There’s nothing wrong with having a happy character, even one who’s diabolically happy. But more often than not, you’ll have a character whose happiness is either illusional or about to abruptly end. Perhaps even tragically.

For writers of fiction, that tragedy is usually a good thing. It means there’s a story coming, and if an author is willing to do something dreadful to a beloved character, the chances of that story being truly compelling multiply exponentially.

So, how does one depict happy? By following the same guidelines provided for any other emotion:

  • Eschew clichés. Don’t tell your readers Egbert was happy as a clam, which besides being a cliché is just stupid; clams can’t even smile much less giggle, chatter, skip, or hum.

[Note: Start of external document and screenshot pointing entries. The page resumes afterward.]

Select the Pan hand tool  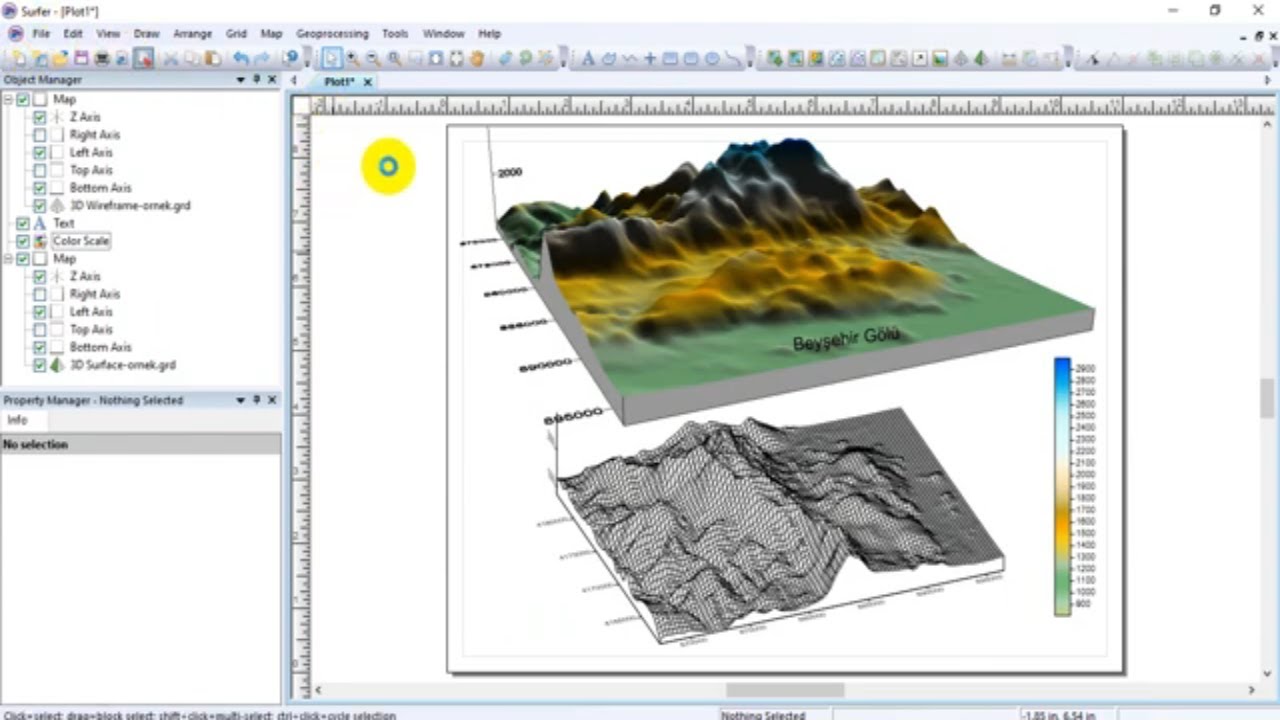click(477, 59)
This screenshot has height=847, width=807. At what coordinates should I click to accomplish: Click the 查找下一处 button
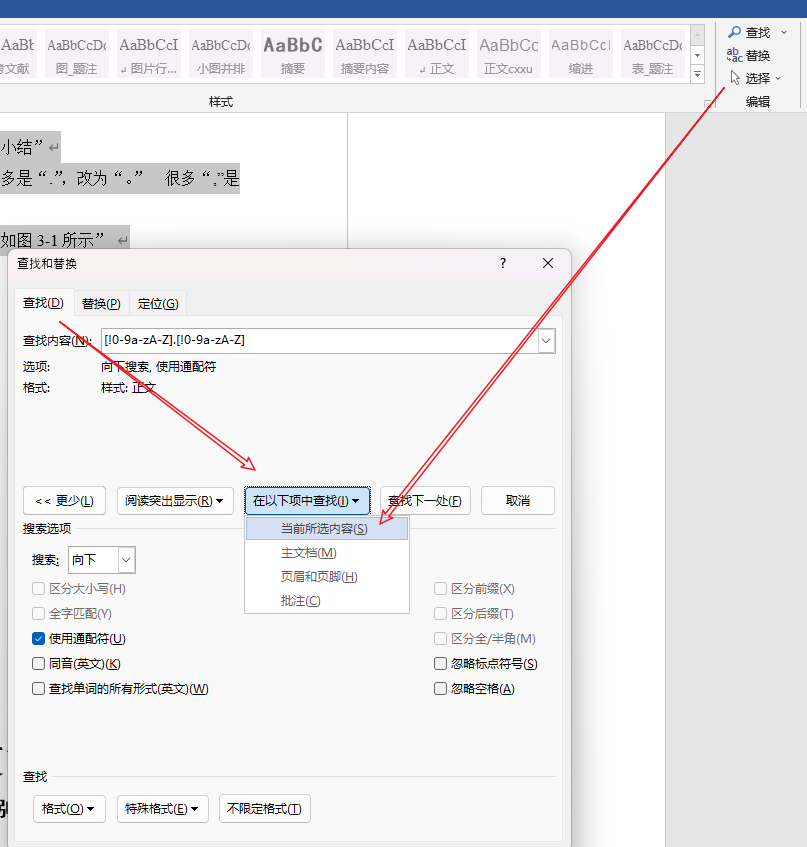[425, 501]
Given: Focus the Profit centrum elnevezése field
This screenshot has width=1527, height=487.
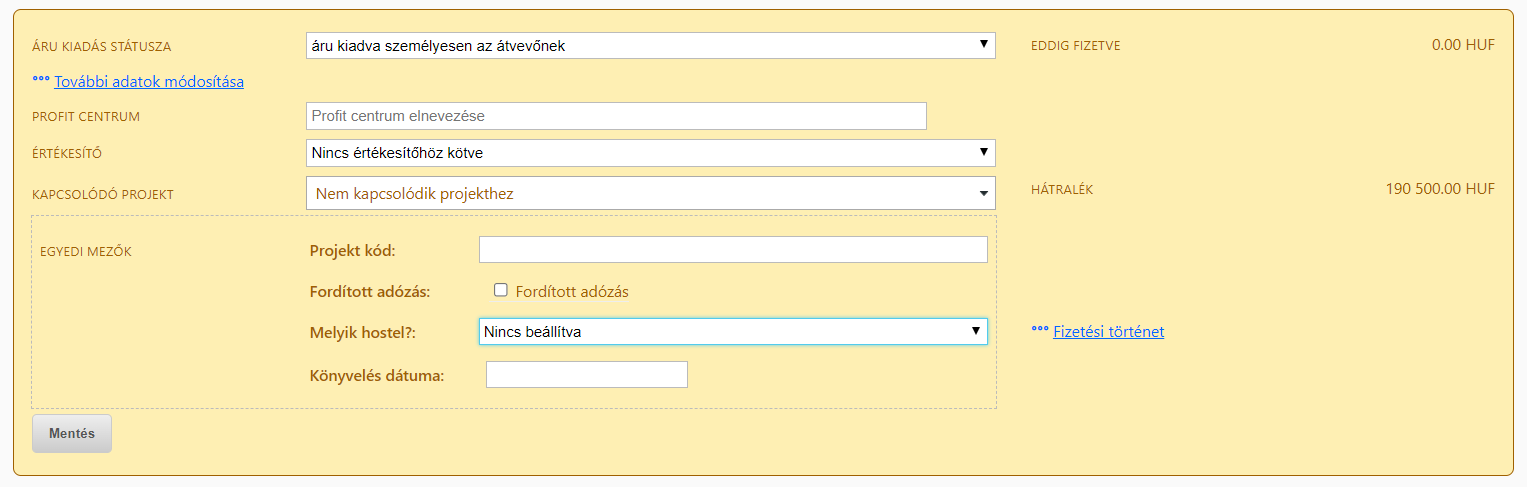Looking at the screenshot, I should (x=616, y=116).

Any of which might be useful in portraying someone in the throes of happiness.
  • Be specific. There’s bound to be a reason for this joyful moment in your player’s life; don’t keep it a secret. If your character has just discovered a cure for something awful, make sure your readers know exactly what that awful thing is.
  • Emotional range. Like every other emotion, being happy can and usually does encompass a range of feeling. A newly engaged female might experience a sharp burst of bubbly energy when she gazes at the sparkly new adornment on her ring finger, but that initial zing will likely dissolve into a contented sigh or maybe even one of relief.
  • Trust your own life experience. Unless you’ve never been happy, and that would truly be unfortunate, find something in your own history that made you gleeful, exuberant, or just plain silly. Examine those feelings and amp them up or down to meet the needs of your character.

In case you hadn’t noticed, the formula I offer for depicting all these widely varying emotions is exactly the same. The emotions aren’t, but the strategy is. All I ask is that you try it. You might surprise yourself!